One week after I had come back home to Virginia after the funeral, my friend who is a doctor called me from work. She was excited to share some news with me. She wanted to let me know that a patient of hers, who wasn't able to taste or smell for fifteen years was finally healed. Her patient had gone to a doctor in the area who had done acupunctre for a few months, and gone on a clean eating diet. I was so excited about this new and hopeful information, but it was not until I hung up the phone with my friend that I remembered...

This was exactly what I asked my mom for! To go before the throne of God and ask Him to direct me in getting treatment for my condition!

I couldn't wait to get started. When I arrived to the doctor to start acupuntre treatment, I was a bit surprised by the non-traditional office. I was never into alternative medicine, but at this point, I had nothing to lose. As I laid down on the treatment bed, I thought to myself that the doctor must surely be into some new age religion. Before I could even finish my thoughts, the door to my room was shut by the doctor, and a large cross was now visible at the back of the door. This is the place I'm supposed to be I thought to myself and smiled.
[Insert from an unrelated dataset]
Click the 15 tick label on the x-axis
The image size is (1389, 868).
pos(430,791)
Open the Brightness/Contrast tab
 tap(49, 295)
For around 3 months, I drove almost daily to this office that was almost 30 minutes away from home. I walked in faith. Just like the blind man that Jesus healed by putting clay in his eyes and asking him to wash in the pool of Siloam, I listened to the somewhat odd commands of doing acupunctre and changing my diet that God was telling me that would lead to my healing as well. I began to feel much better, my breathing was significantly improved and my asthma was almost gone. I no longer needed medication for my allergies. Everything was great, except that I still couldn't smell and taste. I was drained from driving and the expense of it was adding up. Even though I was extremely thankful for how much better I felt, decided to take a couple weeks off from the acupuntre.

Just last week, I woke up and brushed my teeth as usual, but this time something was different. I could taste my toothpaste I quickly ran downstairs and started opening up the peanut butter, the coffee beans, and anything I could get my hands on. I could smell everything! I opened a banana and ate it- and I could taste it. Since that day, my taste and smell have come back off and on, but most days I have these senses back. I honestly never thought I would ever see this day. I firmly believe that God has allowed me to experience the fruit of my mother's intercessions so that I could share that the victorious Church- made up of those who have gone before us- is truly alive and working and interceding for us, the struggling Church here on earth. The unseen spiritual world is just as alive and real as the physical world we see around us. I believe that God healed me after taking a two week break from acupuntre so that I wouldn't wrongly attribute my healing to just the acupuntre, though I know that this treatment that God led me to was extremely affective. Just like He didn't want the blind man to attribute his healing to the clay that was used, or the pool water- God wanted me to know that He alone is the author of my healing. Our God is alive and His mercy and compassion became a reality to me through this experience. To Him be all the glory.

And to my sweet mother...how great it is to know that you will never stop taking care of me.